### Extrait choisi
——

Repenser les corridors commerciaux de l’Afrique : un plan directeur pour l’intégration, la croissance et la résilience

Les pays africains peuvent libérer toute la valeur de la Zone de libre-échange continentale africaine (ZLECAf) et permettre aux commerçants — en particulier les petites entreprises — de participer au commerce transfrontalier en toute confiance.

Alors que la dynamique du commerce mondial évolue et que la gravité économique s’oriente de plus en plus vers le Sud global, l’Afrique se trouve à un moment charnière. Abritant 1,4 milliard d’habitants et riche en ressources naturelles, le continent ne contribue pourtant qu’à moins de 3 % du commerce et du PIB mondiaux, bien qu’il représente 17 % de la population de la planète. Ce déséquilibre souligne l’urgence de transformer le paysage commercial africain.

Lancée le 1er janvier 2021, la ZLECAf constitue une opportunité historique d’unifier les marchés et de stimuler le commerce intra-africain, qui pourrait passer de 16 % aujourd’hui à plus de 50 %, à l’image de l’Union européenne et de l’Asie.

« Mais réaliser cette promesse exige plus que de l’ambition ou des accords commerciaux. Il faut repenser et reconstruire les artères du commerce africain : ses corridors commerciaux. Au-delà des voies ferrées, des routes et des ports, ces corridors doivent devenir des écosystèmes intégrés soutenant l’industrialisation, le commerce numérique, la croissance verte et la résilience face aux chocs mondiaux », explique Sheetal Kumar, responsable de la couverture clientèle, banque d’entreprises et institutionnelle.


Le défi hérité : des corridors coloniaux à l’ère moderne

Les corridors commerciaux existants en Afrique, tels que le corridor côtier Abidjan–Lagos, le corridor du Nord (Mombasa) ou le corridor central (Dar es Salaam), ont été conçus à l’époque coloniale pour extraire les ressources plutôt que pour favoriser l’intégration régionale. Résultat : le commerce intra-africain demeure obstinément faible.

Les coûts commerciaux figurent parmi les plus élevés au monde — jusqu’à 283 % de la valeur des biens, selon la Banque mondiale — en raison des infrastructures déficientes, des lenteurs aux frontières et de réglementations mal harmonisées.

——

### Données fournies
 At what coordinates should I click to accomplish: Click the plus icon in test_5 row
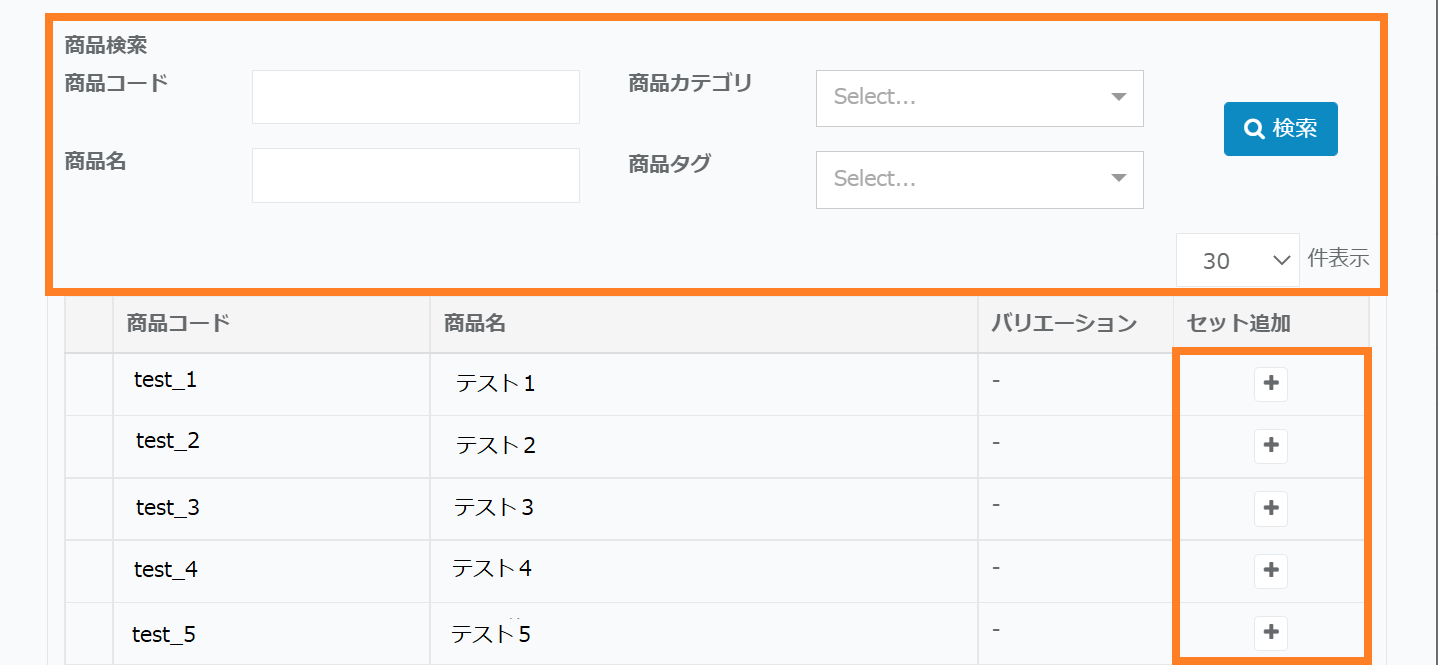[x=1271, y=632]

——

### Énoncé 1
D'après le texte sur les corridors commerciaux africains, à quelle date la ZLECAf a-t-elle été lancée ?
### Énoncé 2
Relevez tous les corridors commerciaux existants que le texte sur les corridors commerciaux africains donne en exemple.
### Énoncé 3
Poursuivez le texte sur les corridors commerciaux africains à la suite de sa dernière phrase.

### Réponse 1
Le 1er janvier 2021.

### Réponse 2
- le corridor côtier Abidjan–Lagos
- le corridor du Nord (Mombasa)
- le corridor central (Dar es Salaam)

### Réponse 3
Malgré des progrès récents, le commerce intra-africain a atteint 208 milliards USD en 2024 (soit une hausse de 7,7 % sur un an), mais seule une fraction de ce volume reste sur le continent. En comparaison, plus de 60 % du commerce en Asie et 70 % dans l’UE sont réalisés en interne : un écart qui révèle une immense opportunité.

Combler cet écart suppose de réinventer les corridors pour plus de rapidité, de fiabilité et de résilience. Par exemple, la Commission économique des Nations Unies pour l’Afrique prévoit une hausse de 28 % des volumes de fret intra-africains d’ici 2030, nécessitant la modernisation de plus de 60 000 km de routes stratégiques.


Des corridors stratégiques dans un monde fragmenté

Le phénomène de fragmentation géoéconomique — où les pays restructurent leurs échanges autour de blocs politiques — représente un nouveau risque pour l’Afrique. Jusqu’à la moitié du commerce extérieur du continent serait vulnérable à ce scénario, entraînant une baisse potentielle du PIB de 4 % sur dix ans. Les tensions politiques et les différends régionaux compromettent également les objectifs d’intégration de la ZLECAf.

Face à cela, l’Afrique doit adopter une approche audacieuse mais pragmatique :

  • Stratégie de connecteur : Les corridors doivent servir de ponts entre blocs géopolitiques — à l’image du rôle du Vietnam ou du Mexique dans les chaînes d’approvisionnement mondiales. Les banques peuvent structurer ces corridors en plaques tournantes reliant les blocs Est et Ouest, offrant des zones tampons face aux chocs géopolitiques.
  • Clusters de corridors : Aligner les corridors régionaux sur des bassins d’investisseurs variés pour se protéger des risques géopolitiques. Les structures de financement peuvent diversifier les sources de capitaux à travers différents blocs.
  • Atténuation des risques : Recourir à des assurances contre les risques politiques, à des garanties commerciales et à des financements alternatifs pour pallier les perturbations.

Des institutions financières comme Bank One jouent un rôle essentiel dans la structuration de ces modèles, protégeant les corridors des incertitudes mondiales tout en favorisant une croissance régionale inclusive.


Des accords commerciaux aux autoroutes du commerce

La ZLECAf vise à éliminer les droits de douane sur 97 % des produits et à doubler le commerce intra-africain d’ici 2035. Mais pour concrétiser ce potentiel, il faut des corridors opérationnels.

Des ports comme Berbera au Somaliland — où DP World a investi 442 millions USD — illustrent ce qu’il est possible d’accomplir lorsque infrastructures, politiques et capitaux s’alignent. De même, l’extension du terminal à conteneurs de Maputo (165 millions USD) doublera sa capacité et en fera un nœud stratégique entre l’Afrique australe et le Golfe.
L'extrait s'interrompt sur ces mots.